Entries follow. Return each line that contains the word "button".

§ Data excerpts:
-------
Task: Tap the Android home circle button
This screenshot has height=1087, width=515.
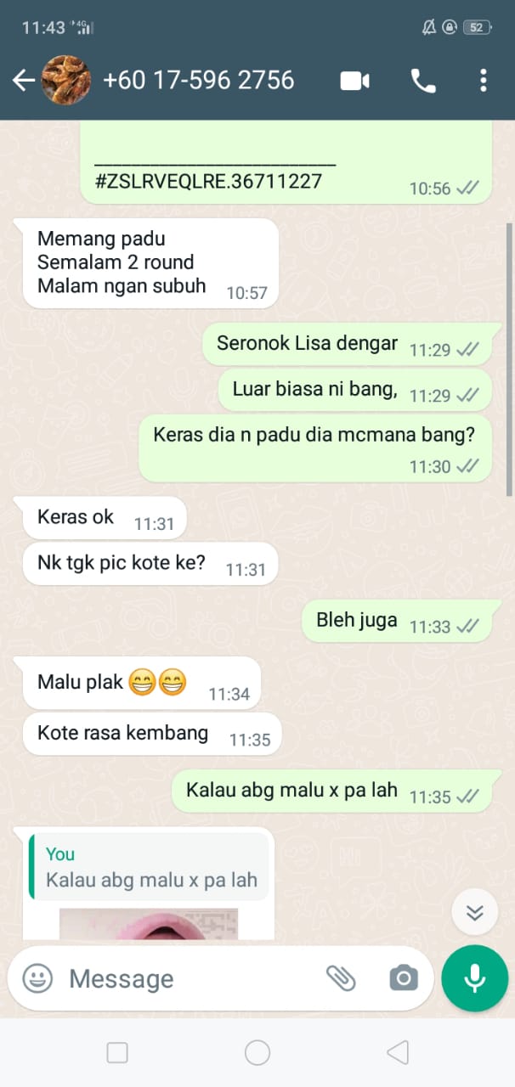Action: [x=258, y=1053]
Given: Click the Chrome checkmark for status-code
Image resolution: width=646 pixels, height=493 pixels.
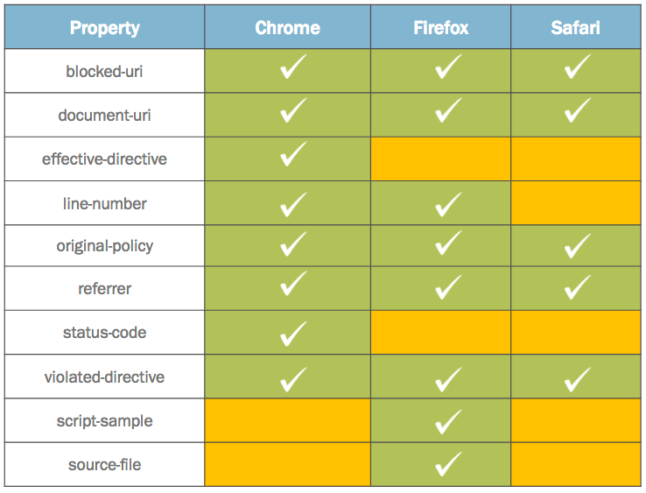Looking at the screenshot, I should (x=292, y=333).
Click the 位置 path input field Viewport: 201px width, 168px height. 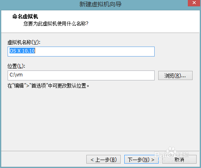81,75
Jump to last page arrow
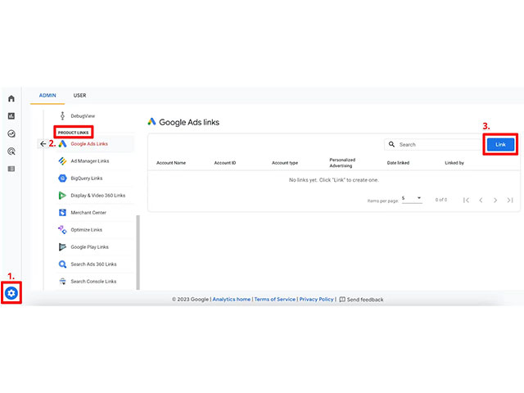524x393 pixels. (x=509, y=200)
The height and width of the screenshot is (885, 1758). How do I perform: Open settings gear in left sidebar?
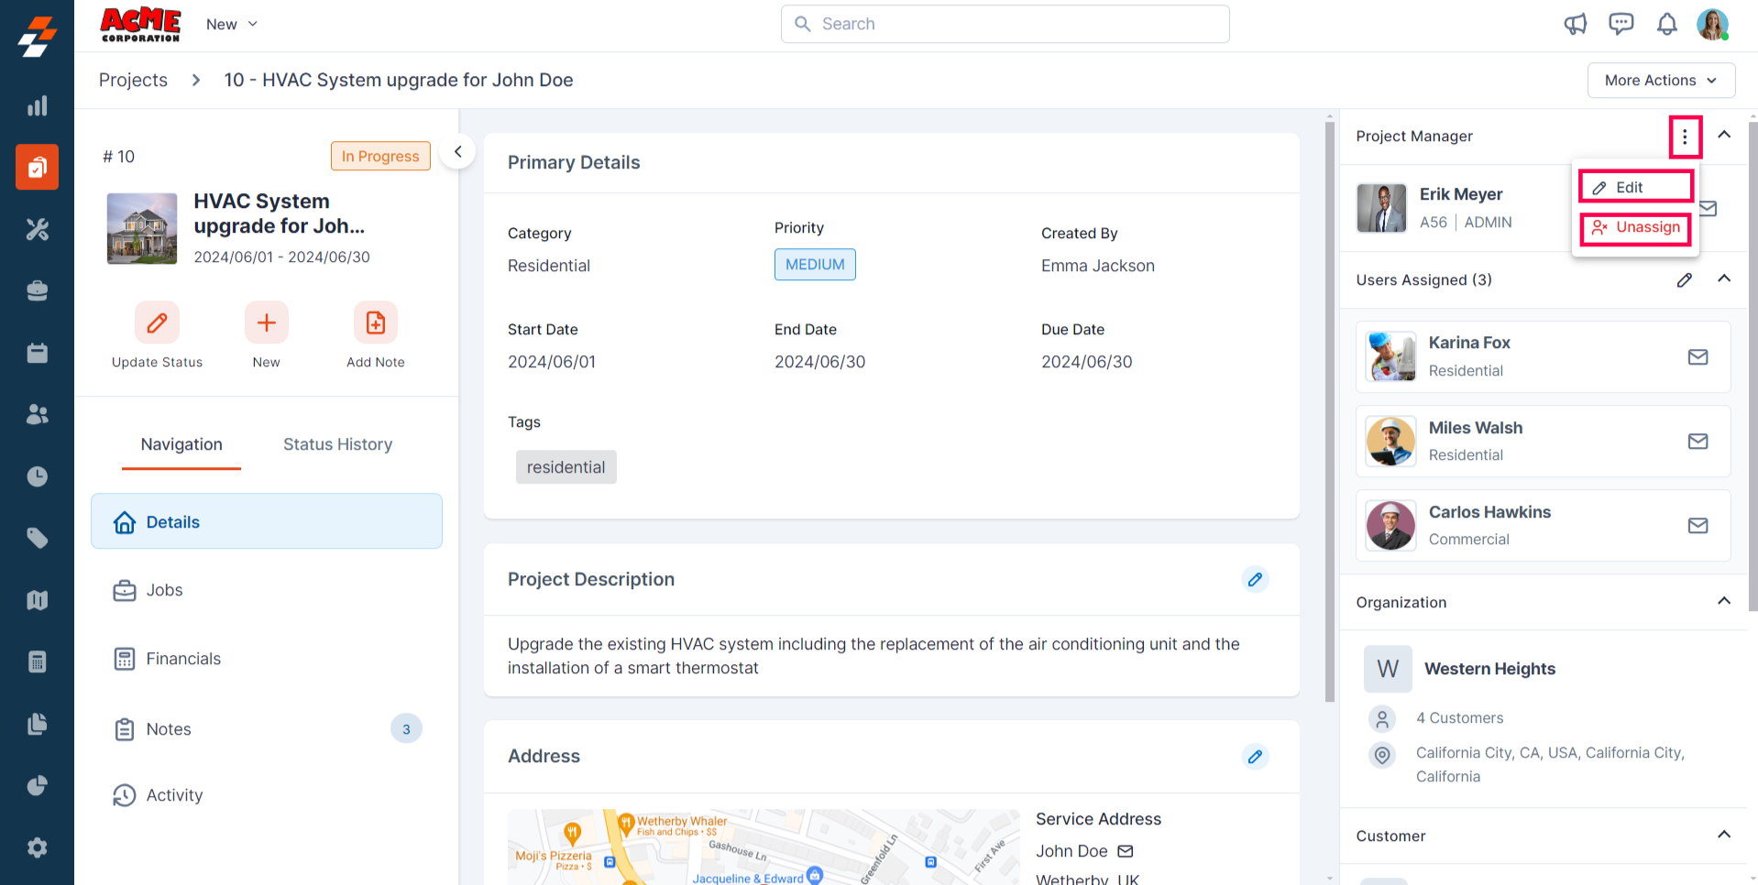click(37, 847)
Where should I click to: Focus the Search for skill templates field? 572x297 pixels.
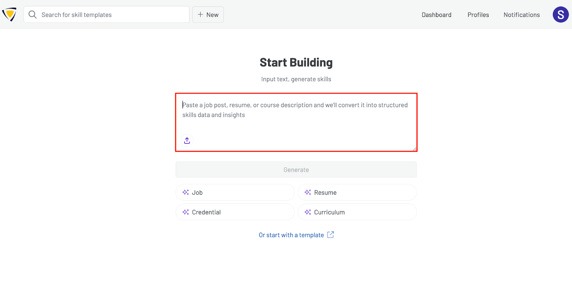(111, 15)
-------
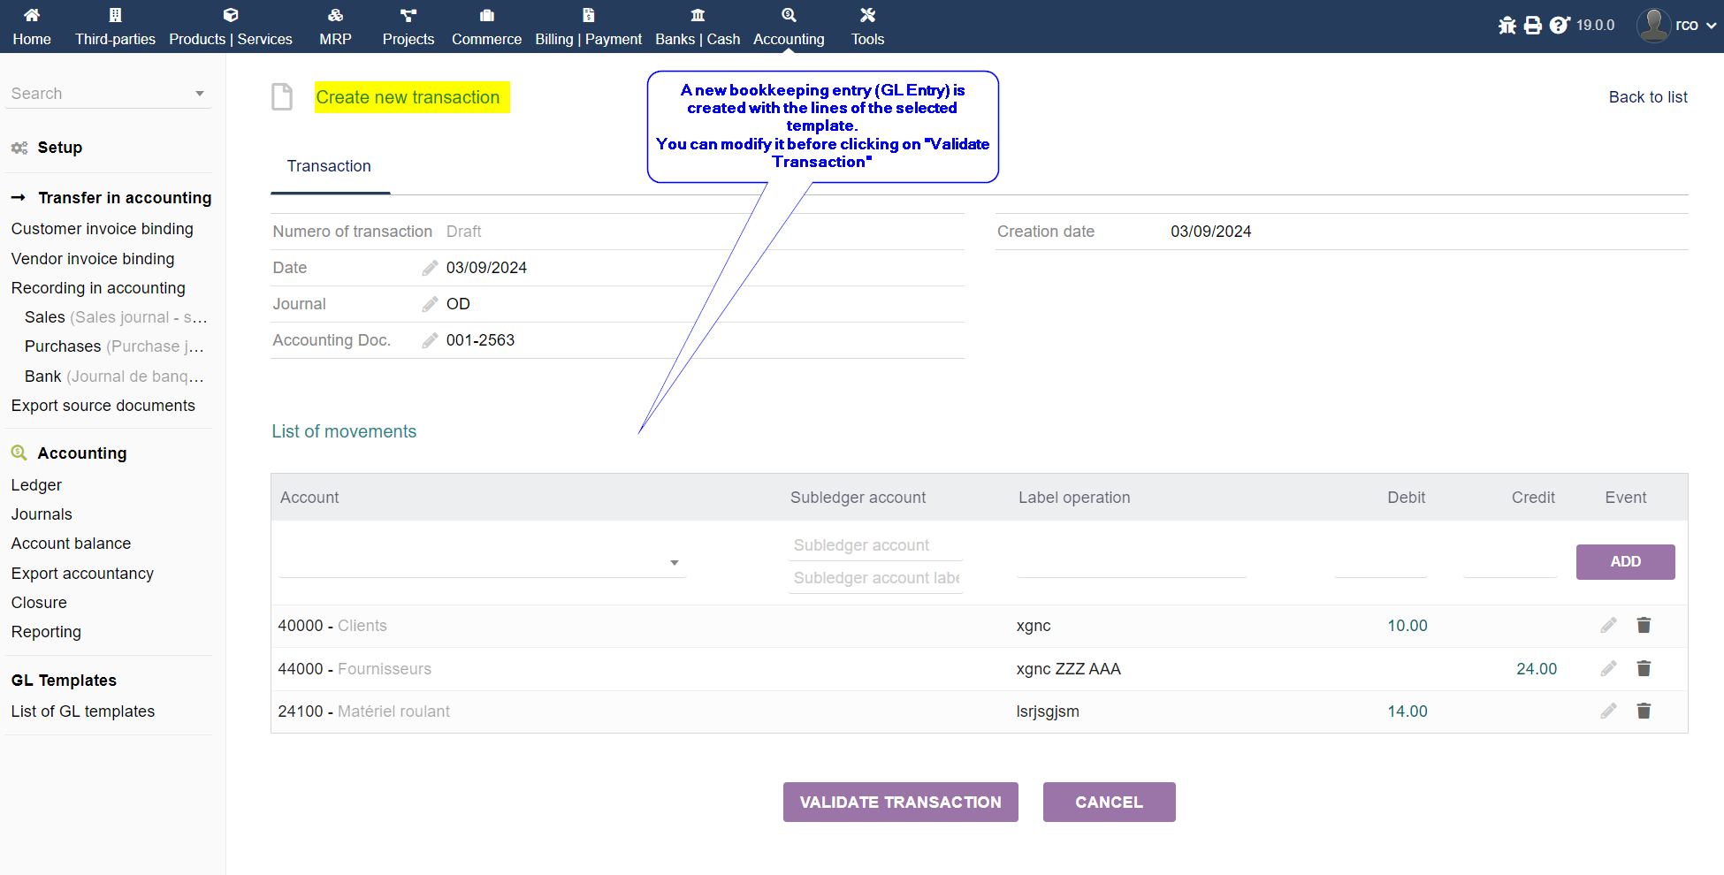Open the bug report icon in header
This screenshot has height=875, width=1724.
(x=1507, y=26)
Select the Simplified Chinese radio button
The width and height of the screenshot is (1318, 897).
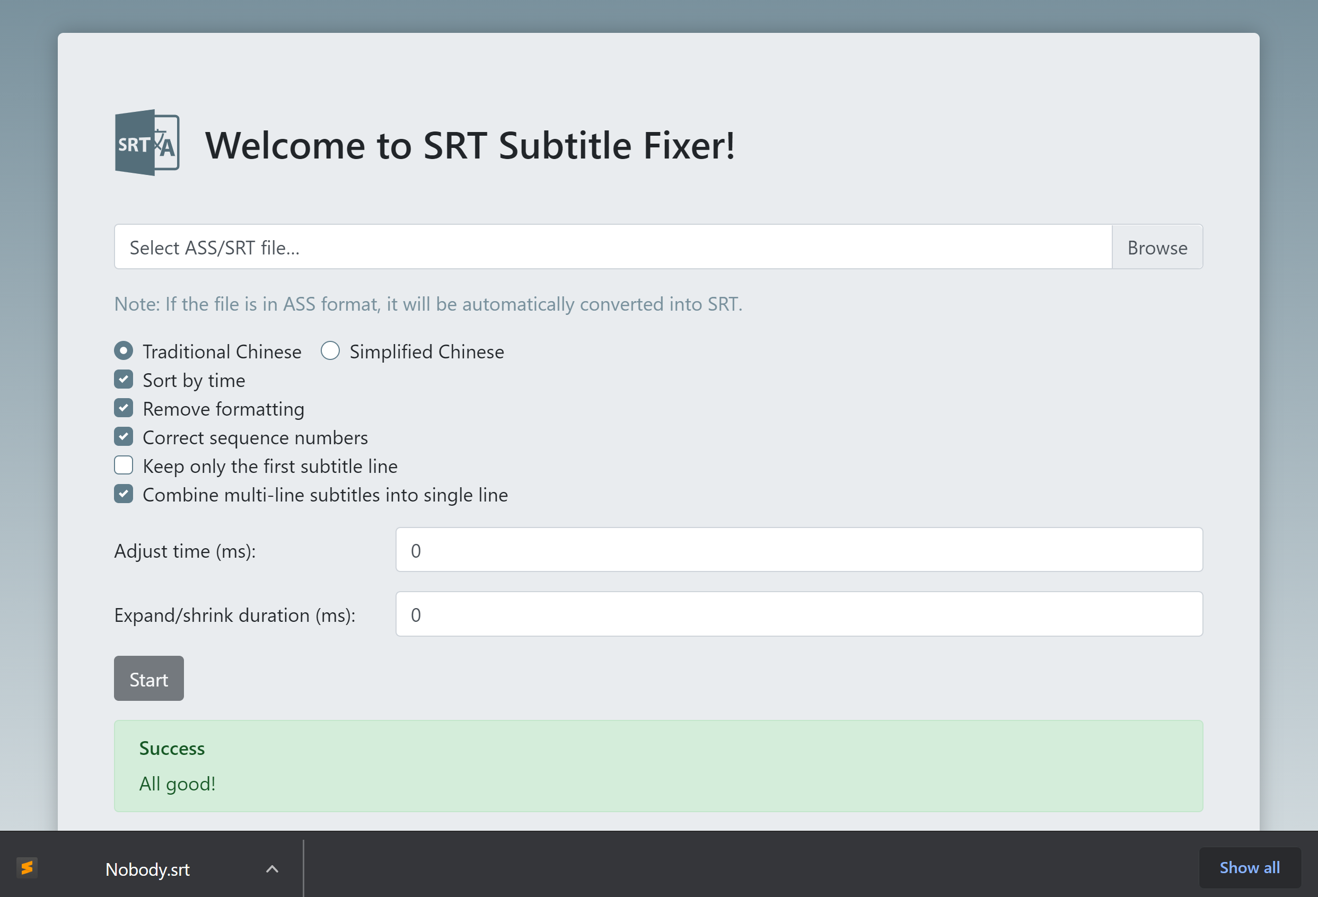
-------
§ RESPONSE BOX:
Task: Tap the Android home circle button
Select the Simplified Chinese radio button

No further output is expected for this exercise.